With our daughter’s knowledge and full buy in, we moved her from public school to private for HS. We were one of the 700+ families that opted to leave (our very large) district when the public school funding was decimated, and the AP and honors curriculum gutted.
We agonized over the decision but after countless meetings with the school board, the superintendent, and director of programing, the message was that the “smart kids” would take care of themselves and that’s not where the money would be spent, even if funding was restored.
We’re fully aware that she had an educational advantage going into the college admissions process because of our ability to send her to a private school. She had ACT/SAT prep integrated into her math and english classes, the school sponsored practice tests starting in freshman year, she had two guidance counselors - one for courses, the other for college who by application time, knew her extremely well, and she had access to courses that prepared her well for the rigors for college. She had labs that rivaled what she is seeing now in college, maker spaces, 3D printers, etc… I’m sure the supports and differences are even more pronounced at expensive boarding schools (this was a parochial STEM school).

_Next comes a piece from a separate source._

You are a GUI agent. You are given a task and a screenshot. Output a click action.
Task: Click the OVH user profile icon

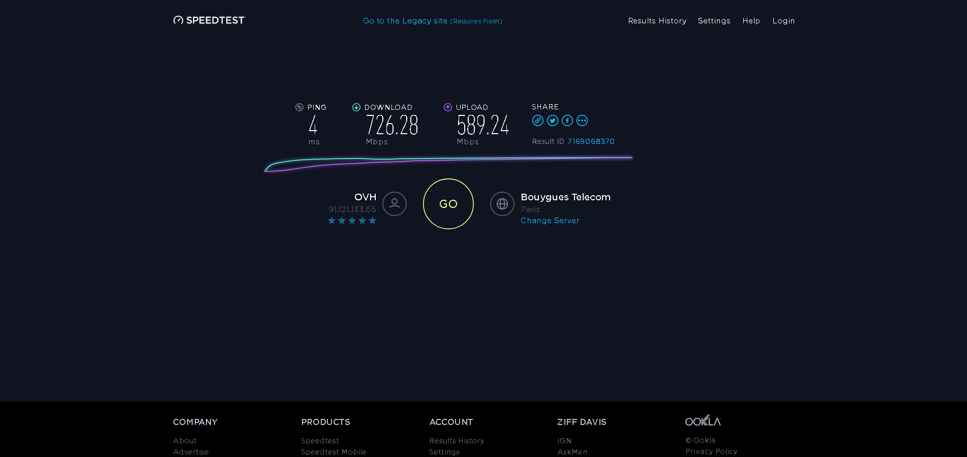point(395,204)
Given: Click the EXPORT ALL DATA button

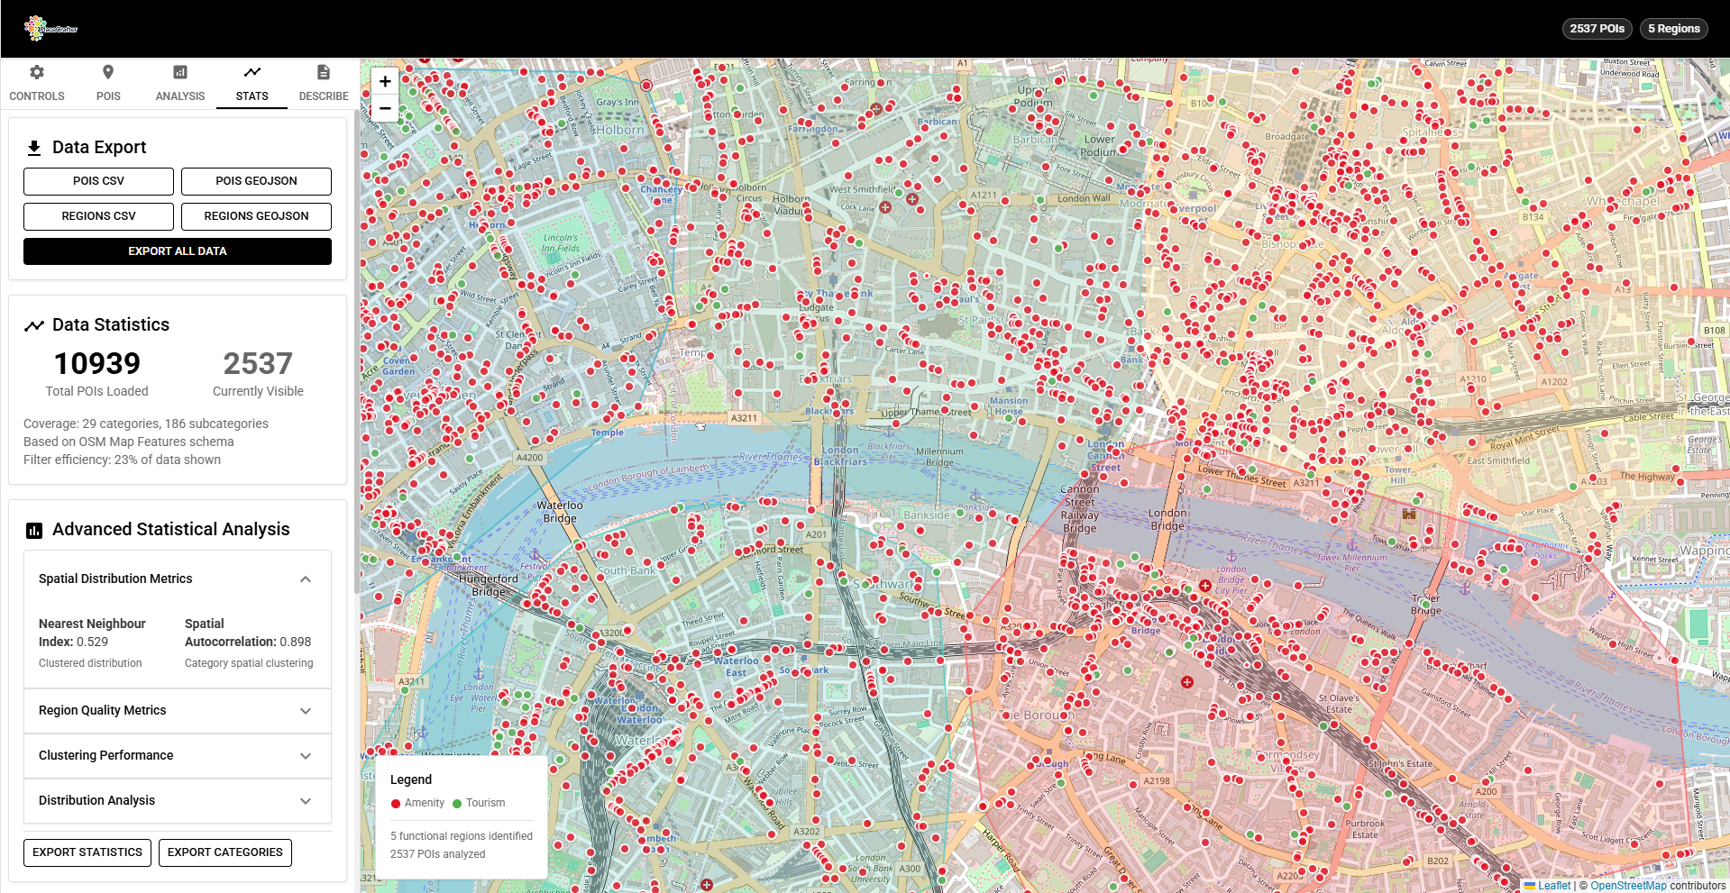Looking at the screenshot, I should (x=177, y=251).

I wish everyone had access to this type of high school education. Her school was part of an inner school voucher program so had better diversity than her home public, but the bar for acceptance was very high, with minimum GPA/entrance exam requirements, and zero disciplinary actions. Nearly 20% of DD’s graduating class was 98th percentile or higher on standardized tests, AP scholar+, and honor roll all semesters.
The system is certainly skewed towards families with the income to make these decisions on so many levels.
But, no to mental health days on our end, no doing homework or projects, and no making excuses to make the way easier. Our motto with DD from the time she was very little, was that school and getting an education was her job.